§ **GIVEN INFORMATION**:
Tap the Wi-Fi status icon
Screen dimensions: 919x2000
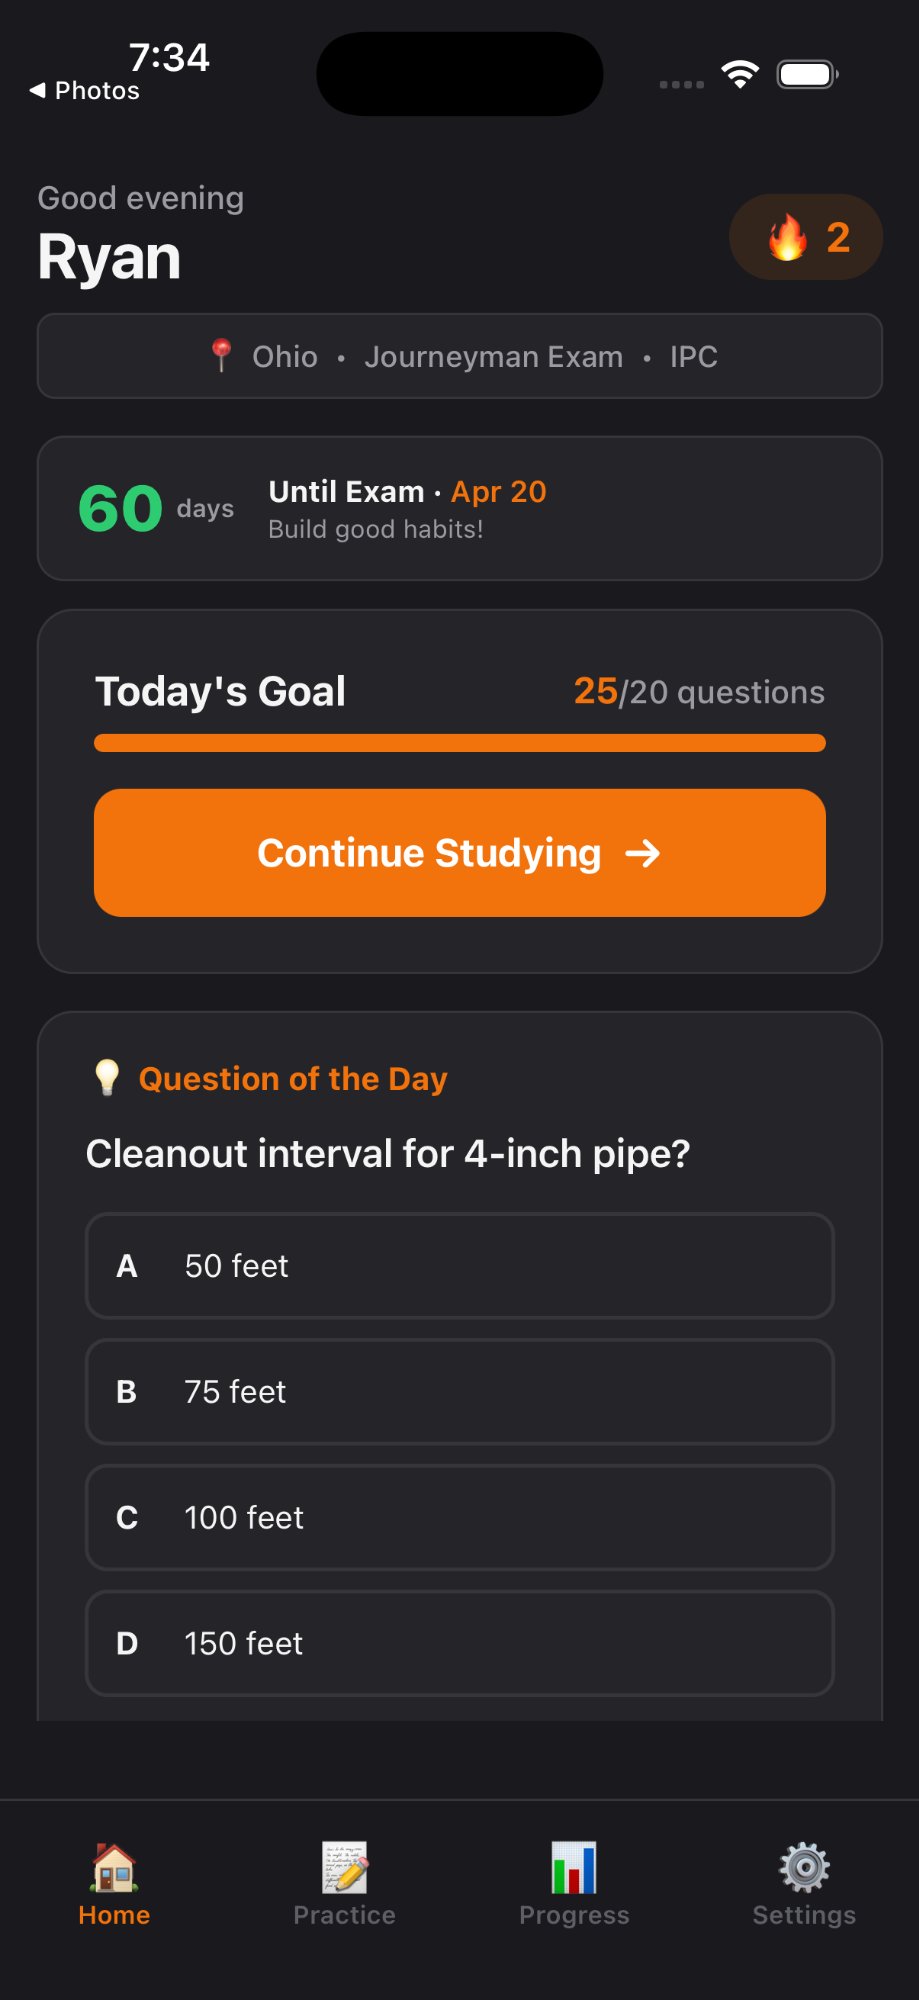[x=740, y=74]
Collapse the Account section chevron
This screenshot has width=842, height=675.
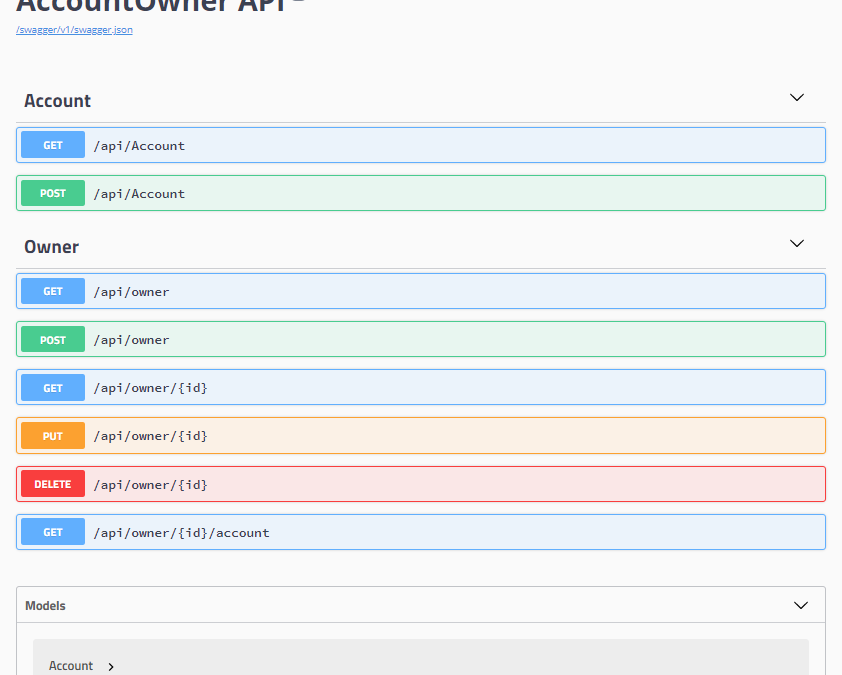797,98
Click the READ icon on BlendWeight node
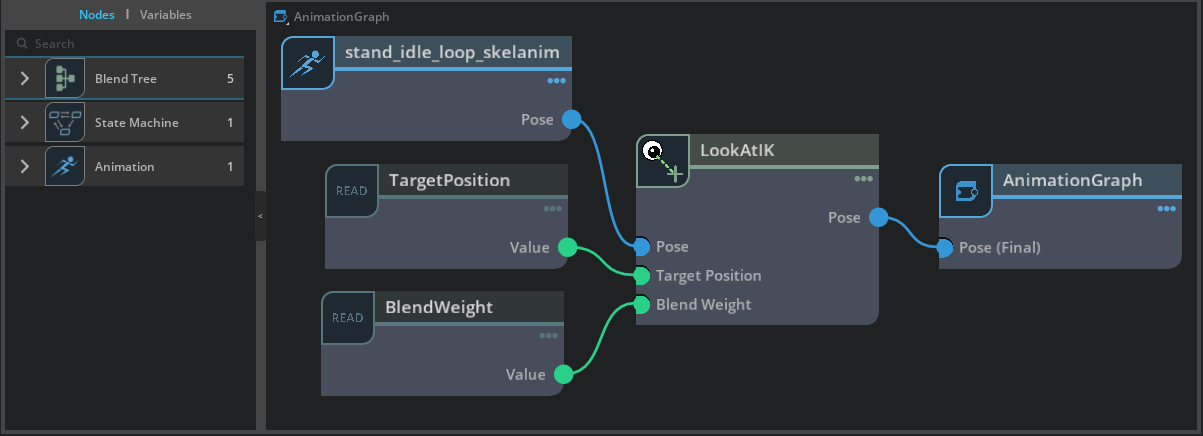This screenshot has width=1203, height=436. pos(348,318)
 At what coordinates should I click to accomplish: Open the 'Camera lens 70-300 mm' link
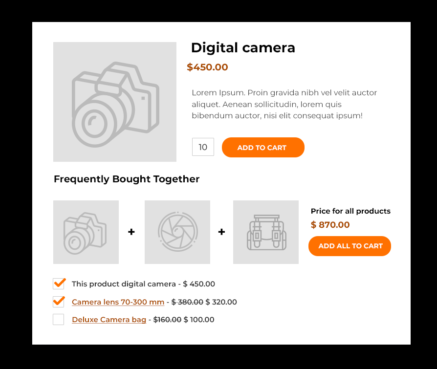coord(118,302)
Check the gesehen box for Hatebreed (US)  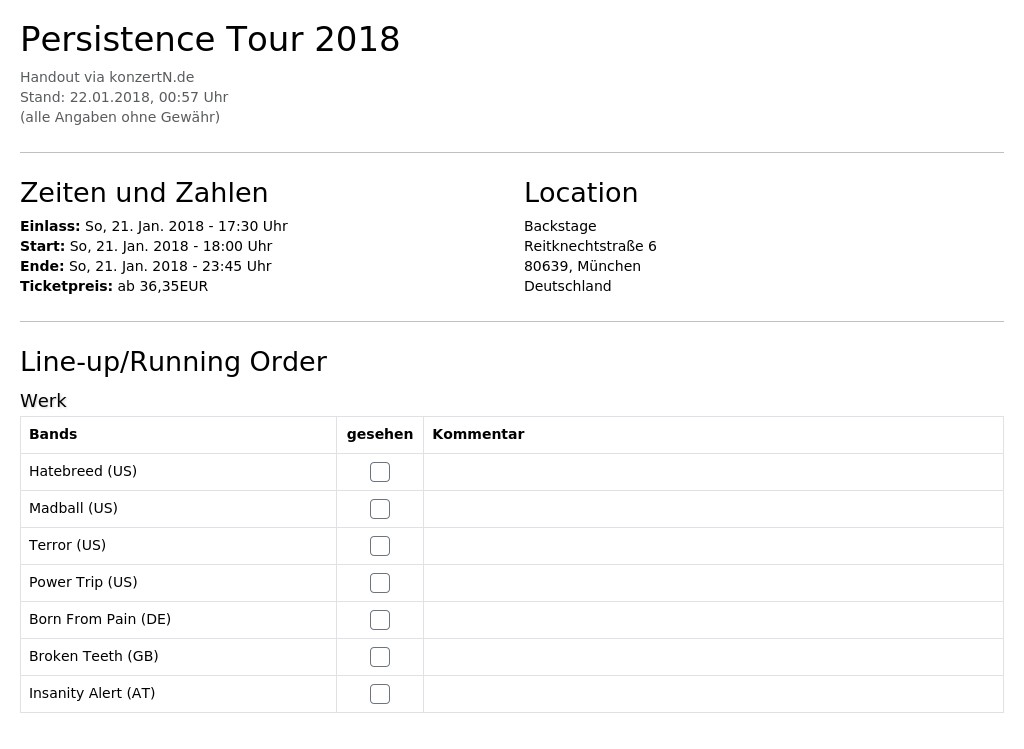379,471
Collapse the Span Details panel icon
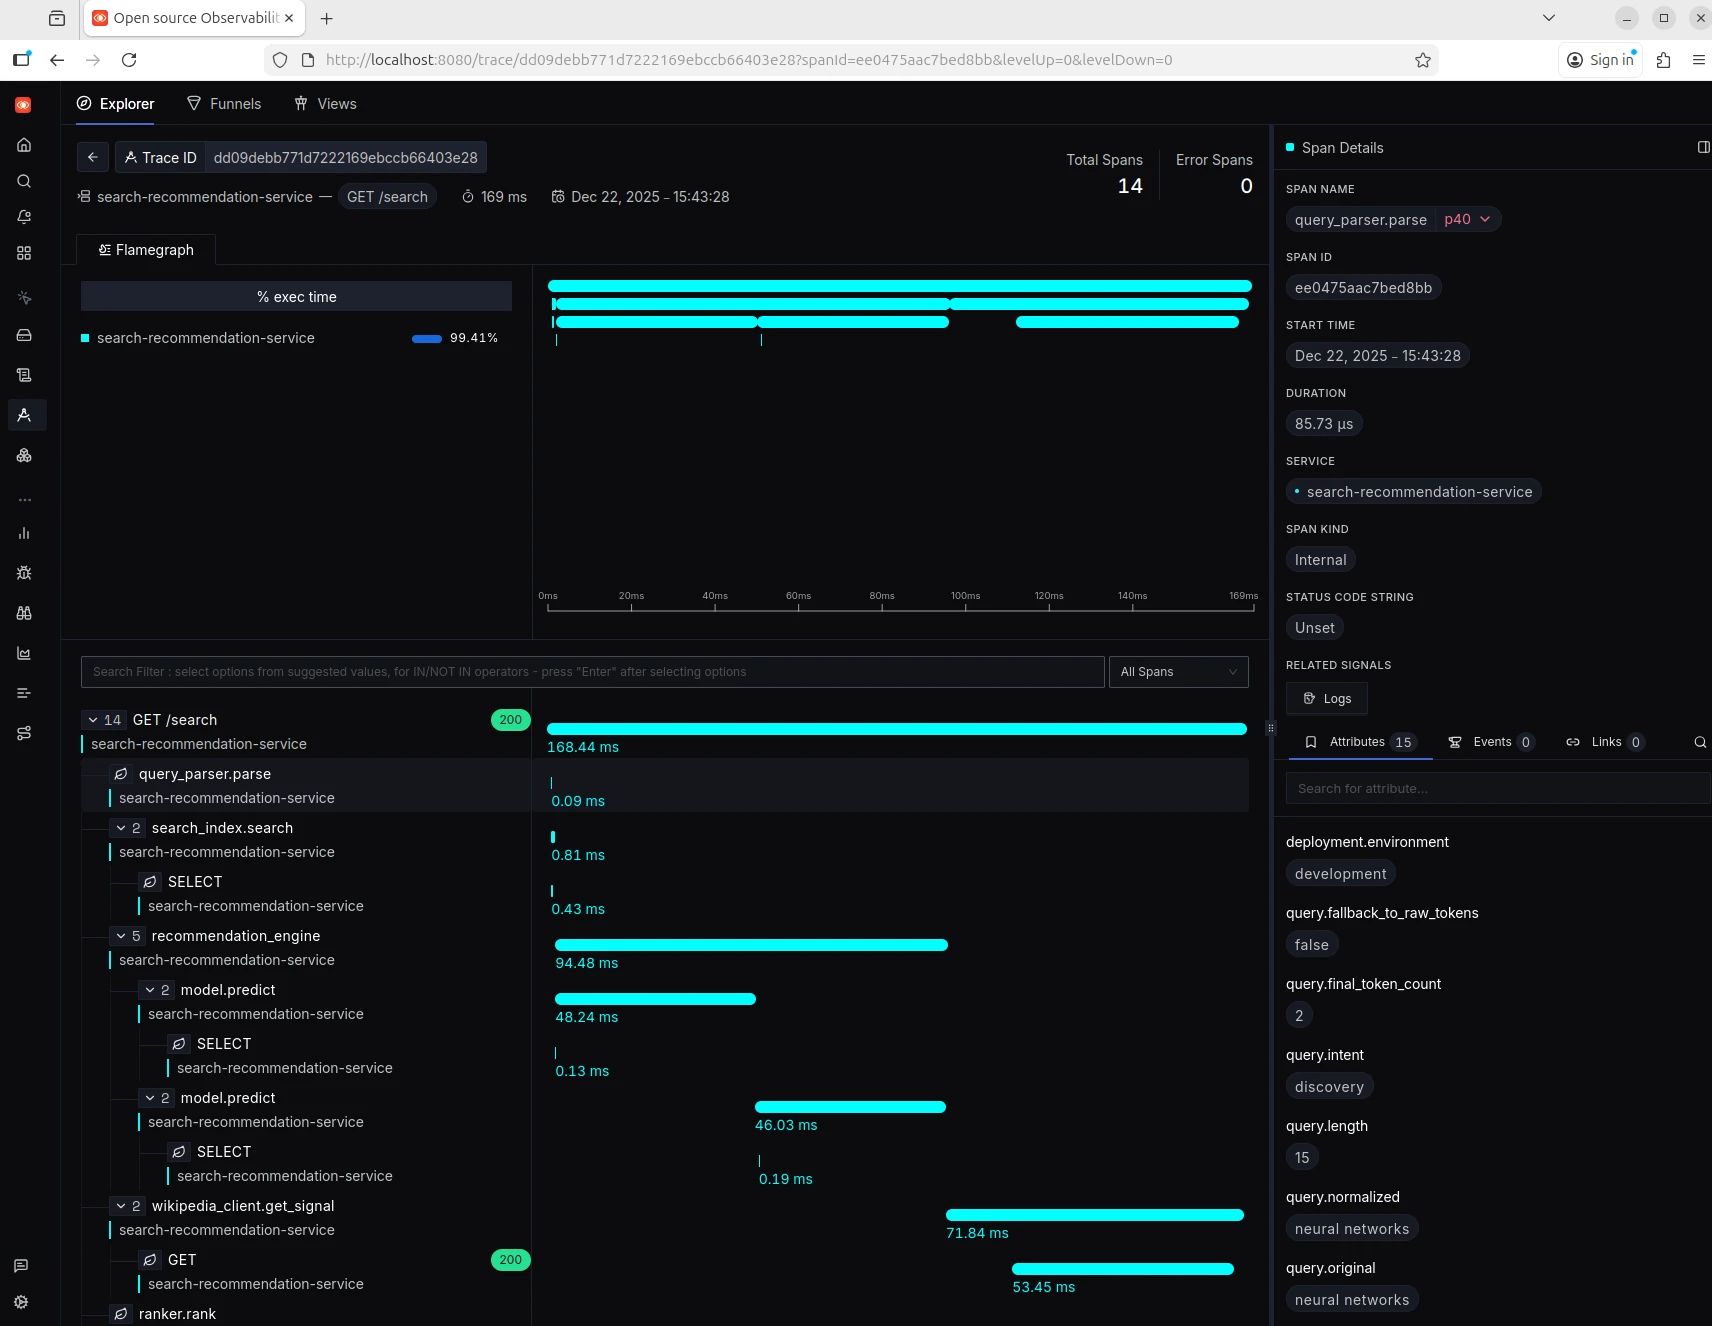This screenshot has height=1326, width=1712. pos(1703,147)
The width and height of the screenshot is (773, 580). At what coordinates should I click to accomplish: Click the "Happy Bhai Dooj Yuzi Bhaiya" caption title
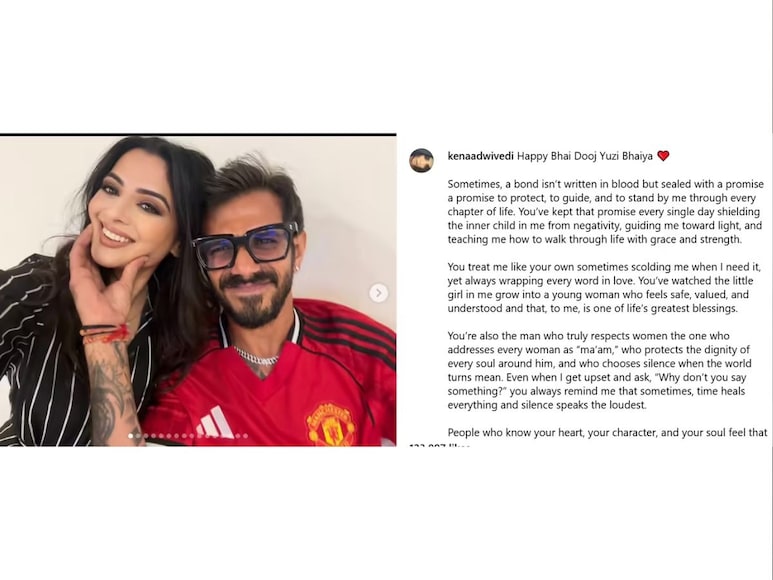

§ **EXERCISE AIM**:
Reproduce exactly, and only, the lines from the one with "Collapse the Span Details panel icon" to the final line of the listing above; the pictures are to be left out.

§ **OUTPUT OF THE EXERCISE**:
Collapse the Span Details panel icon
This screenshot has height=1326, width=1712. pos(1703,147)
The width and height of the screenshot is (773, 580). At what coordinates should I click to accomplish: Click the "Happy Bhai Dooj Yuzi Bhaiya" caption title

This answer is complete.